As investigações constataram que, até o presente momento, mais de 30 beneficiários do programa – que é destinado ao combate da fome e da pobreza – doaram para as campanhas eleitorais do vereador investigado nos anos de 2012, 2014 e 2016. Ressalte-se que, para uma família ser beneficiária do Bolsa Família, a renda familiar não pode ultrapassar o valor de R$ 170 por pessoa, sendo manifestamente incompatível com a doação para campanhas eleitorais. As investigações também demonstraram que até funcionários da prefeitura e pessoas com renda consideravelmente maior que a exigida na lei constavam como beneficiárias do programa e doadores de campanha eleitoral, desviando recursos das famílias que realmente necessitavam do benefício com o fim de financiar campanha eleitoral e obter voto.
A decisão judicial também determina que os acusados estão proibidos de se ausentarem da comarca e de manter contato com qualquer dos eleitores beneficiários do Programa Bolsa Família.
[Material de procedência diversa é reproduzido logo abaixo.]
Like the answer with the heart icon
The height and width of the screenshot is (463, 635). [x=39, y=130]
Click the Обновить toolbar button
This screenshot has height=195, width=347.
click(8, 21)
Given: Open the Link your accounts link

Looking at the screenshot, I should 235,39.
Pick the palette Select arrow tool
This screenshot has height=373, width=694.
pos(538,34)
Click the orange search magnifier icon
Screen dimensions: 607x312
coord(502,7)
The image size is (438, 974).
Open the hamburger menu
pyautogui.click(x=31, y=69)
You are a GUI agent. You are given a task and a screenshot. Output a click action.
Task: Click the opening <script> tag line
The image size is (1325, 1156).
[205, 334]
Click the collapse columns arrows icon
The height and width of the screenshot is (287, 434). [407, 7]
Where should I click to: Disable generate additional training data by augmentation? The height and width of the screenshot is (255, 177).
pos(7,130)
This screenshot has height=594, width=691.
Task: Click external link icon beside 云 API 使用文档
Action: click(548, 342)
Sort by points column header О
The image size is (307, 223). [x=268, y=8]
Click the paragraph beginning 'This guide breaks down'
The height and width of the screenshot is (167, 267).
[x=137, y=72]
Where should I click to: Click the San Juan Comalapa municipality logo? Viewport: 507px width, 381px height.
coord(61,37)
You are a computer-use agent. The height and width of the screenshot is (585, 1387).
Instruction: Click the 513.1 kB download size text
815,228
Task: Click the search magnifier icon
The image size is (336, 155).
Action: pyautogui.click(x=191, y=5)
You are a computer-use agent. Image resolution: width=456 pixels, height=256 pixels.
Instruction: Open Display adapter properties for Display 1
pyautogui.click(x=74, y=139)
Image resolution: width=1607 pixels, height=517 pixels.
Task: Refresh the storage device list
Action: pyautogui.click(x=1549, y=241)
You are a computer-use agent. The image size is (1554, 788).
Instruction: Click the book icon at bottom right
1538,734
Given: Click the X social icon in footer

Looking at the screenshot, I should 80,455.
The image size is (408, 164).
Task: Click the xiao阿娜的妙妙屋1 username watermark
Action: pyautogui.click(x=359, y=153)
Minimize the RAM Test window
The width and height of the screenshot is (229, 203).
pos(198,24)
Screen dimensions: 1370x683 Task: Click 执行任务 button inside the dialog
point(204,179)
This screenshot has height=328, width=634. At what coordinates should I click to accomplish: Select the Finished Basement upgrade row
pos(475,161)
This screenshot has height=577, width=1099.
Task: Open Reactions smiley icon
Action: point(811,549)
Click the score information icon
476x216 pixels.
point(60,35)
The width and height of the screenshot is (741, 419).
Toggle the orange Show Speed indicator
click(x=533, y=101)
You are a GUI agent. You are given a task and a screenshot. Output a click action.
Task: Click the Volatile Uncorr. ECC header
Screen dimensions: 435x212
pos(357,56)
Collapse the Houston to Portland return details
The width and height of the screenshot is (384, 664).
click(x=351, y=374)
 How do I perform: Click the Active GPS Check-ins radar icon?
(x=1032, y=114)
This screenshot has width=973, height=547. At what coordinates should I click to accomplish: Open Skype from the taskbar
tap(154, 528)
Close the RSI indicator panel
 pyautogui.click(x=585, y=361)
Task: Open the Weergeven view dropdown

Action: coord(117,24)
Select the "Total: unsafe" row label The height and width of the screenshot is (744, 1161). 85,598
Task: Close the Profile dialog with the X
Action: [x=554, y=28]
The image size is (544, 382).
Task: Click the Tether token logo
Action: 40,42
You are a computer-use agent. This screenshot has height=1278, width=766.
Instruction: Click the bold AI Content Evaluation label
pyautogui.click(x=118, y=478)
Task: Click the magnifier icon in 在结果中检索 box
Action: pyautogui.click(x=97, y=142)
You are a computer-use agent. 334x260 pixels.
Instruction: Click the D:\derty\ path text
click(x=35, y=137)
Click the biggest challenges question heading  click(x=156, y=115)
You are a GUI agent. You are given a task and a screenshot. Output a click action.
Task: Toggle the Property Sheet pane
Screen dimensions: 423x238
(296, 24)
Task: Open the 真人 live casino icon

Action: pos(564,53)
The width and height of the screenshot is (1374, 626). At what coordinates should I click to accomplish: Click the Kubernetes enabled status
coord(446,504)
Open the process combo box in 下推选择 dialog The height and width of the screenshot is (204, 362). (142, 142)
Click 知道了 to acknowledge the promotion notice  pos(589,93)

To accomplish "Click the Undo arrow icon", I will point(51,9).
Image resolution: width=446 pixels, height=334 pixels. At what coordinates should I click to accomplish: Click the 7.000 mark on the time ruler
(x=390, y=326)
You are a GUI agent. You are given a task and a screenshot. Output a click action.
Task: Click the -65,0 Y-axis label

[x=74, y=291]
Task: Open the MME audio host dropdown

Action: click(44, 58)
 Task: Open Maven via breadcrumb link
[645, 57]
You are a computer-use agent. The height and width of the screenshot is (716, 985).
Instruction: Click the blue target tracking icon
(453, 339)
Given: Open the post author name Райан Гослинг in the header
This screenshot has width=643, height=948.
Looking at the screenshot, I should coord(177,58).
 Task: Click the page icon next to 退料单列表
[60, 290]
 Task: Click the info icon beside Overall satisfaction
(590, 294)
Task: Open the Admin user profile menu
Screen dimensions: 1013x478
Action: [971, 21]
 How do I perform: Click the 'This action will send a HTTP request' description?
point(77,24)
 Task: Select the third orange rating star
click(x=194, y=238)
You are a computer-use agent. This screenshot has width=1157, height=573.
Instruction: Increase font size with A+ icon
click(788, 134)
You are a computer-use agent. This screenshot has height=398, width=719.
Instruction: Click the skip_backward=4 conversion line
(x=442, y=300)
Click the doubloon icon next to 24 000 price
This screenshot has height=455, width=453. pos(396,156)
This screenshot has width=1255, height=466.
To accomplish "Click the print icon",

Determina, ainda, o afastamento do cargo da esposa do vereador da Secretaria Municipal.
O nome da Operação é uma alusão ao período da história em que “Coronéis” fraudavam as eleições para se perpetuar no poder, valendo-se do controle de poder político dos mais necessitados por meio do abuso de autoridade, compra de votos e utilização da máquina pública.